Work Done Moving Box on Inclined Plane: 160 Newton

[2Pac]

160 Newton box sits on 10 meter long frictionless plane inclined at an angke of 30 degrees to the horizontal. calculate the amount of work done in moving the box from the bottom to the top of the inclined plane.

 

[AKG]

160 Newton box sits on 10 meter long frictionless plane inclined at an angke of 30 degrees to the horizontal. calculate the amount of work done in moving the box from the bottom to the top of the inclined plane.

W = \vec{F}_{app} \cdot \Delta \vec{d}
W = (m \vec{g} \sin \theta ) \cdot \Delta \vec{d}
W = 800J

Also, I don't believe the path matters, so you can treat the problem as simply lifting the 160N box a height equivalent to the heigh of the ramp:

W = 160N x (10m)[sin(30^{\circ})] = 800J

 

[2Pac]

thank you AKG. What is the deal with this formula. W=FD cos ? because i got 800J as well and everyone in my class said i was wrong.

 

[AKG]

thank you AKG. What is the deal with this formula. W=FD cos ? because i got 800J as well and everyone in my class said i was wrong.

The dot product between two vectors, \vec{u} and \vec{v} is:

\vec{v} \cdot \vec{u} = |\vec{v}||\vec{u}|\cos \theta

where \theta is the angle between \vec{u} and \vec{v}. And since the cosine function is symmetric about the y-axis, whether you measure from vector u to vector v, getting a positive angle, let's say, or measure from v to u, of course then getting a negative angle, it won't matter.

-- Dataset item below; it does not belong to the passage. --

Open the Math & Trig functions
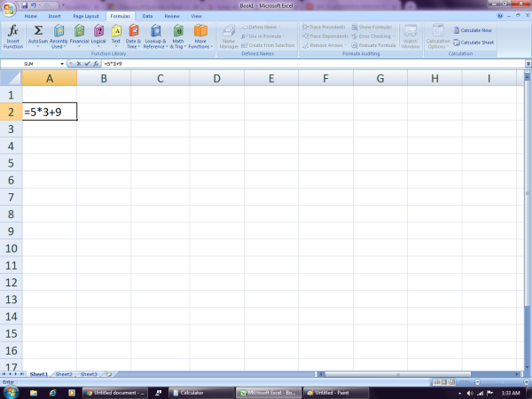 click(177, 35)
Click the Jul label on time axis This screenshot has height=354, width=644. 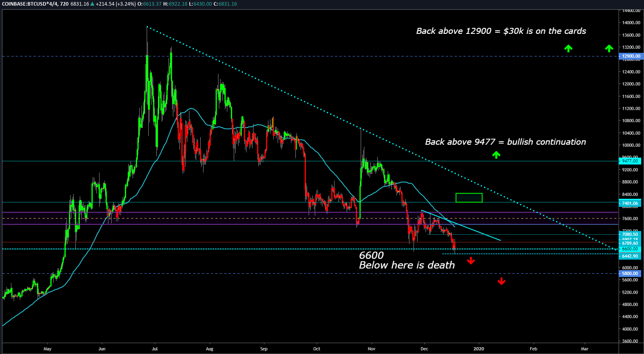155,349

Now, Work is the dot product of the applied force and the direction of motion. The force you'd have to apply to push the block up the incline is obviously in the up-the-incline direction. That is also the direction of motion, so the angle between the two is zero, and cos(0) = 1. So, the work done is the magnitude of the applied force, times the magnitude of the displacement (times 1). The magnitude of displacement is 10m. If you draw the free-body diagram, you'll see that there's a normal force and gravitational force. Part of the gravitational force is counterbalanced by the normal force, and part of it would then have to be counterbalanced by the applied force, so you can calculate this applied force.

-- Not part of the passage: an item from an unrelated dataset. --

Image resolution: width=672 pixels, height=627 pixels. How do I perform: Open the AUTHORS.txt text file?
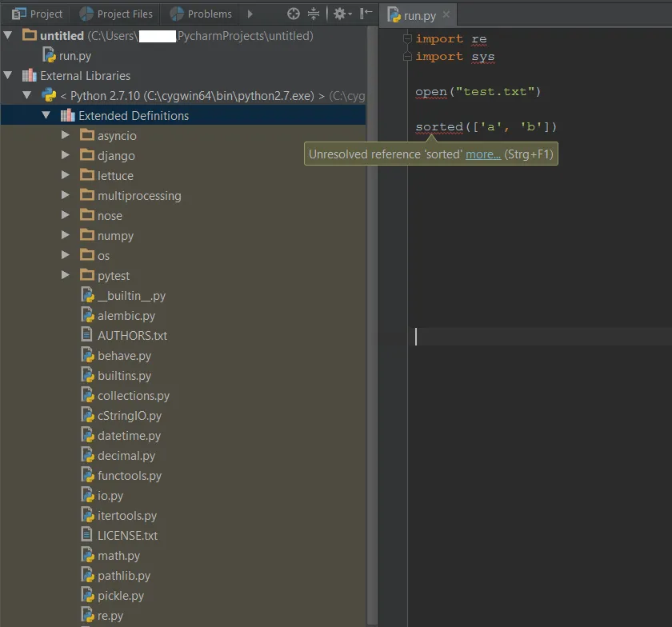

But what if you don't want to just counterbalance the applied force? What if you apply a greater force? The force-applied would be different, and you'd think you'd get a bigger result, right? No, because after some time you'd actually have to pull back on the object and apply a force opposite the direction of motion so that it stops at the end of the ramp. Or, maybe you'll only apply a force for the first 5 meters, then, having given it sufficient velocity, it slides to the top where it just stops. But in this case, although the applied force has increased (accelerating the block rather than just pushing it past equilibrium), the distance decreases. So no matter how you do it, if you bring it from rest at the bottom to rest at the top, the work will be the same.

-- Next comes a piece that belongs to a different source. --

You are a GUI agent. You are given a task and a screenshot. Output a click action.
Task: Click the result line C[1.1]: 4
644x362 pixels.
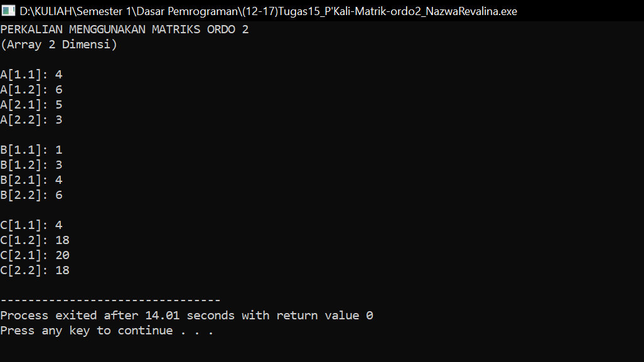[x=31, y=225]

Another way to calculate work is change in energy. At the bottom and top, it is at rest, so the kinetic energy change is zero. The gravitational potential energy changes, which is what I was getting at in the second approach where I said: "Also, I don't believe the path matters, so you can treat the problem as simply lifting the 160N box a height equivalent to the height of the ramp." Of course, I can't tell you why your class says you have it wrong. I'm pretty convinced I have it right...

 

[2Pac]

After reading that i am too. thank you again.